ANDREA TORNIELLI
Da Cipro Papa Francesco, parlando alla piccola ma vivace comunità cattolica, ha offerto indicazioni preziose per il percorso sinodale che la Chiesa universale ha da poco iniziato. Nel ricordare l’atteggiamento di san Barnaba, patrono dell’isola, il Papa ne ha descritto la fede, l’equilibrio e soprattutto la pazienza. Scelto per visitare la nuova comunità cristiana di Antiochia, composta da neoconvertiti dal paganesimo, l’apostolo si è confrontato con persone che provenivano da un altro mondo, un’altra cultura, un’altra sensibilità religiosa. Persone che avevano una fede piena di entusiasmo, ma ancora fragile. E Barnaba ha accolto, ha ascoltato, ha aspettato. Ha saputo aspettare che l’albero crescesse, con la pazienza “di entrare nella vita di persone fino ad allora sconosciute; di accogliere la novità senza giudicarla frettolosamente; la pazienza del discernimento, che sa cogliere i segni dell’opera di Dio ovunque”. È soprattutto la pazienza dell’accompagnamento, la caratteristica che più colpisce il Papa: una pazienza che “lascia crescere, accompagnando. Non schiaccia la fede fragile dei nuovi arrivati con atteggiamenti rigorosi, inflessibili, o con richieste troppo esigenti in merito all’osservanza dei precetti”.
Il cambiamento d’epoca che stiamo vivendo non presenta forse delle similitudini? Non stiamo forse attraversando un tempo in cui l’annuncio del Vangelo fatica a illuminare gli “altri mondi” e le “altre culture” nelle quali siamo immersi? Di fronte al vecchio che si sgretola c’è la tentazione di chiudersi in atteggiamenti nostalgici e lamentosi, o di sognare che la Chiesa torni ad essere – là dove lo è stata – “rilevante” sulla scena del mondo. Invece, spiega Francesco, la Chiesa segnata dalla crisi della fede, com’è oggi quella in Europa, è bene che tragga ispirazione dall’atteggiamento di Barnaba e ricominci ad annunciare il Vangelo con pazienza, soprattutto alle nuove generazioni, attraverso la testimonianza della misericordia.

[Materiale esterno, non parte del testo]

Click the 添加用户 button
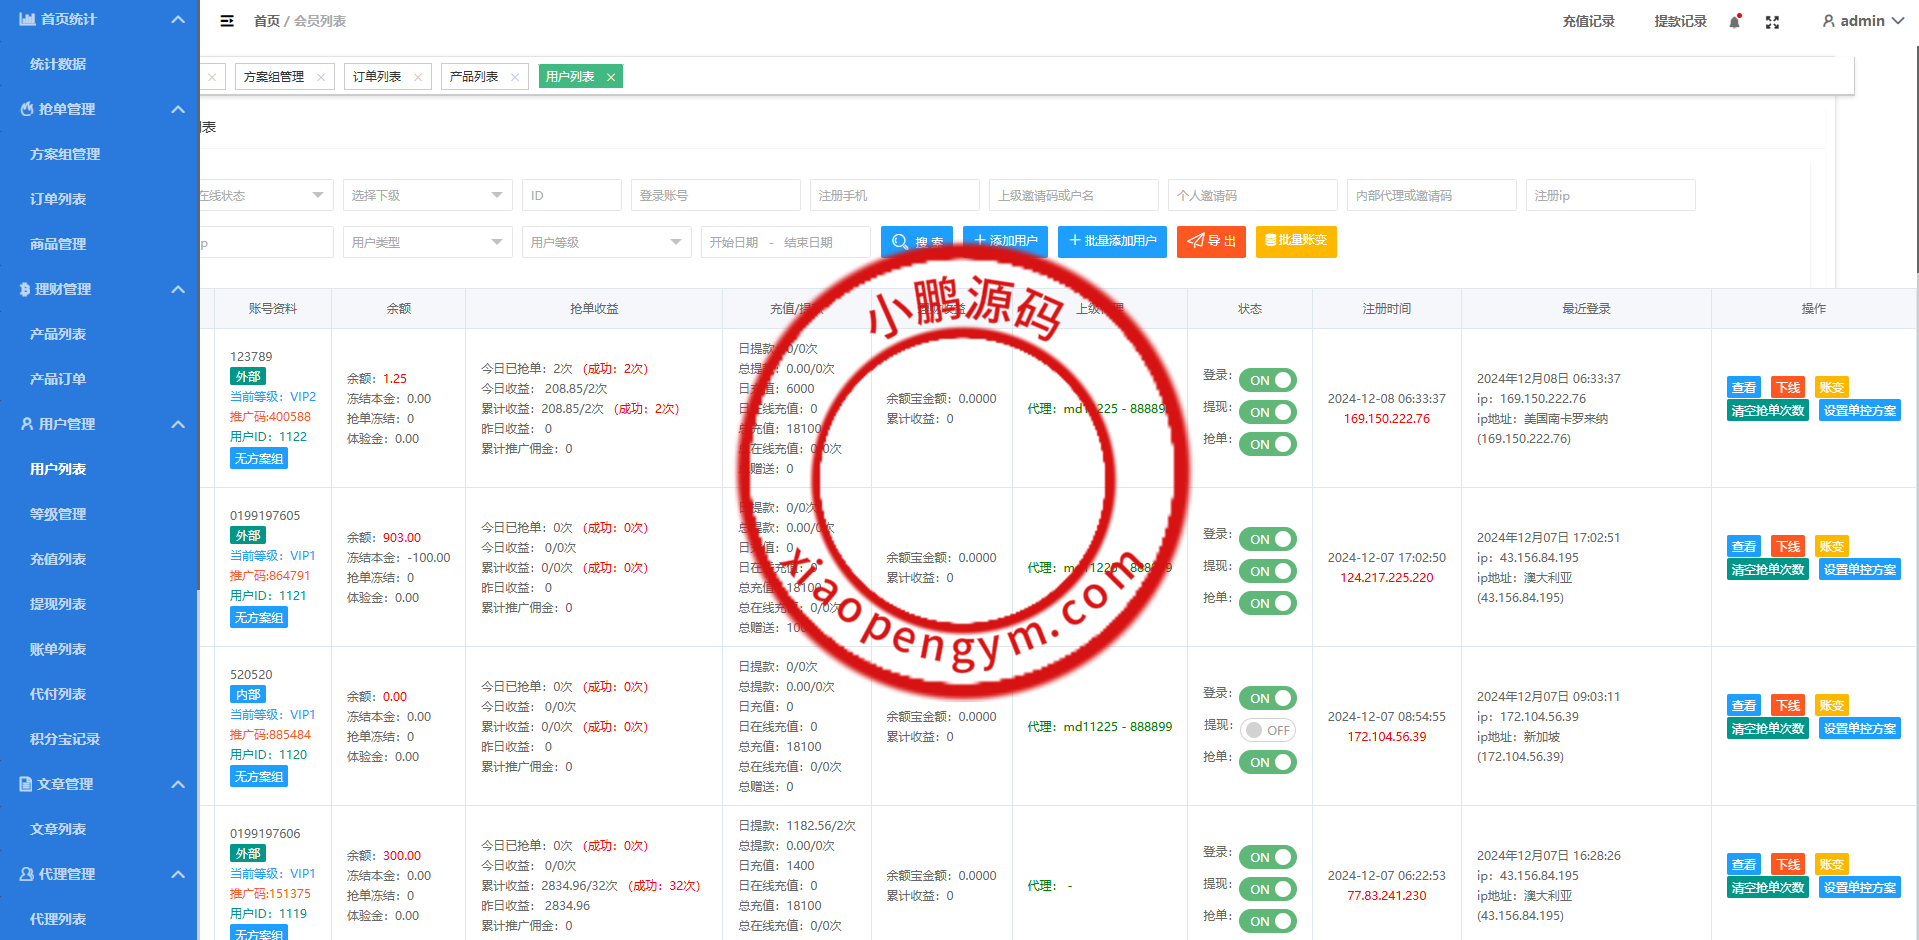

La Chiesa della pazienza non è statica, ma è aperta all’azione imprevedibile dello Spirito Santo. Non è omologante, perché sa che la premessa fondamentale per qualsiasi dialogo è l’atteggiamento spirituale dell’ascolto, cioè l’accogliere e fare spazio a chi ha differenti sensibilità o una visioni, valorizzando la ricchezza rappresentata dalle diversità che lo Spirito riconduce a unità. Accogliere l’altro per far spazio all’Altro. È una Chiesa che discute anche animatamente ma non si divide. Discute, ha detto Francesco a Cipro parlando alle diverse comunità cattoliche dell’isola, “non per farsi la guerra, non per imporsi, ma per esprimere e vivere la vitalità dello Spirito, che è amore e comunione. Si discute, ma si rimane fratelli”. Proprio come accade in famiglia. È questa la via da percorrere perché il Sinodo non si riduca ad essere l’ennesimo obbligo burocratico da inserire nei piani pastorali studiati a tavolino o nelle strategie del marketing religioso – la variante moderna del proselitismo – ma sia occasione per vivere la fraternità. Abbiamo bisogno, ha detto il Papa, di “una Chiesa fraterna che sia strumento di fraternità per il mondo”.